Con ordinanza depositata il 16.10.2024, il Tribunale di Biella, in accoglimento dell’eccezione sollevata dalla difesa dell’Ente, ha dichiarato nullo il decreto di citazione a giudizio – per genericità e indeterminatezza del capo di imputazione/incolpazione, ai sensi dell’art. 552 co. 1 lett. c) e comma 2 c.p.p. – con conseguente restituzione degli atti al Pubblico Ministero.
La decisione muove dalla doglianza difensiva per la quale il campo di imputazione non riportava il profilo di colpa di organizzazione addebitabile all’ente, con ciò omettendo di indicare un elemento che attiene alla tipicità dell’illecito amministrativo.
Il Giudice ha osservato come non meriti accoglimento l’obiezione del PM per la quale non è onere dell’accusa provare o indicare la colpa di organizzazione, gravando sulla difesa provare l’adozione e l’efficace attuazione del modello di organizzazione, prevedendo la norma una sorta di inversione dell’onere probatorio.

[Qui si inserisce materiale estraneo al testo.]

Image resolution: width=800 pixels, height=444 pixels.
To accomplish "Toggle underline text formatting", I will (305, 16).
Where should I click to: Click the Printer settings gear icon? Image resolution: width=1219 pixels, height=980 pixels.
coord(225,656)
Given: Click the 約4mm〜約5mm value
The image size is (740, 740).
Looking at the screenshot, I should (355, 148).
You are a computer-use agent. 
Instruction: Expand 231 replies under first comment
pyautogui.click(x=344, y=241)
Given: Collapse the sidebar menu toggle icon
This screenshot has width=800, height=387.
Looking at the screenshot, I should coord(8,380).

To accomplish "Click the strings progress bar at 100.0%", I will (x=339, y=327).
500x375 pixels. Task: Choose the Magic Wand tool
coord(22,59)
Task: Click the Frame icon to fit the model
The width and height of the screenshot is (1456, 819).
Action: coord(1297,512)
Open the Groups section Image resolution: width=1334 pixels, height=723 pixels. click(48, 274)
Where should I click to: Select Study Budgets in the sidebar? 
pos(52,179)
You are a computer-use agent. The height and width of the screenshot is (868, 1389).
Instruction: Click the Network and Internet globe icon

Infatti, specifica l’ordinanza, da un lato, proprio perché l’ente risponde per fatto proprio la sua responsabilità non può discendere dal solo accertamento della commissione del reato presupposto da parte dell’apicale, ma va provato che non sono stati predisposti accorgimenti preventivi idonei ad evitare la commissione di reati del tipo di quello realizzato.
Il Giudice ha, inoltre, precisato di non poter condividere l’assunto della coincidenza tra colpa di organizzazione e mancata adozione o inefficace attuazione dei modelli di organizzazione e di gestione, con la conseguenza che se l’ente non produce il modello o non ne prova la efficace attuazione sarebbe ex se provata la colpa di organizzazione, mentre se fornisce tale prova, l’ente va mandato assolto.
La mancata adozione del modello organizzativo o la sua mancata efficace attuazione non è elemento del fatto tipico, ma solo un elemento di prova della colpa di organizzazione che, in quanto elemento costitutivo della fattispecie, deve essere approfondito. L’accusa deve indicare quantomeno quale profilo di colpa viene addebitato all’ente e, soprattutto, in cosa è consistita la “colpa di organizzazione” da cui è derivato il reato presupposto.
Il provvedimento si segnala per essere uno tra i primi, nel panorama giurisprudenziale nazionale, a recepire le censure difensive in merito alla “genericità” del capo di imputazione dell’ente, di fatto iniziando ad abbandonare la precedente impostazione interpretativa che, determinando un’inversione dell’onere della prova, poneva in capo alla difesa dell’ente la necessità di dover sempre e comunque provare, ai fini liberatori dalla responsabilità, l’idoneità del modello organizzativo, semplificando fino ad annullare il contestuale onere di contestazione in capo al pubblico ministero.
Un importante segnale, che lascia ben sperare rispetto al raggiungimento di standards di legalità tali da garantire un processo “giusto” anche nei confronti dell’ente.
In tale ottica si inserisce la sentenza n. 2062 dello scorso 17 gennaio con la quale la III Sezione della Suprema Corte ha confermato che non è abnorme, perché non determina una stasi insuperabile del procedimento penale, il provvedimento con cui il Giudice dichiarava la nullità del decreto di citazione diretta a giudizio emesso nei confronti dell’ente e degli atti conseguenti per vizio di esercizio dell’azione penale perché non conforme al disposto dell’art. 59, comma 1, d.lgs 231/2001, ordinando la restituzione degli atti al P.M.
Il Tribunale rilevava che secondo la disciplina speciale di cui all’art. 59, comma 1 la responsabilità amministrativa delle società deve essere contestata “in uno degli atti indicati dall’art. 407 bis, comma 1, del codice procedura penale” e, quindi, formulando l’imputazione nei casi previsti nei titoli II, III, IV, V e V bis del libro VI ovvero con richiesta di rinvio a giudizio, mentre non era contemplato il decreto di citazione diretta a giudizio ex art. 552 c.p.p., onde l’azione penale, esercitata nelle forme del decreto di citazione diretta, risultava non correttamente esercitata nei confronti dell’ente.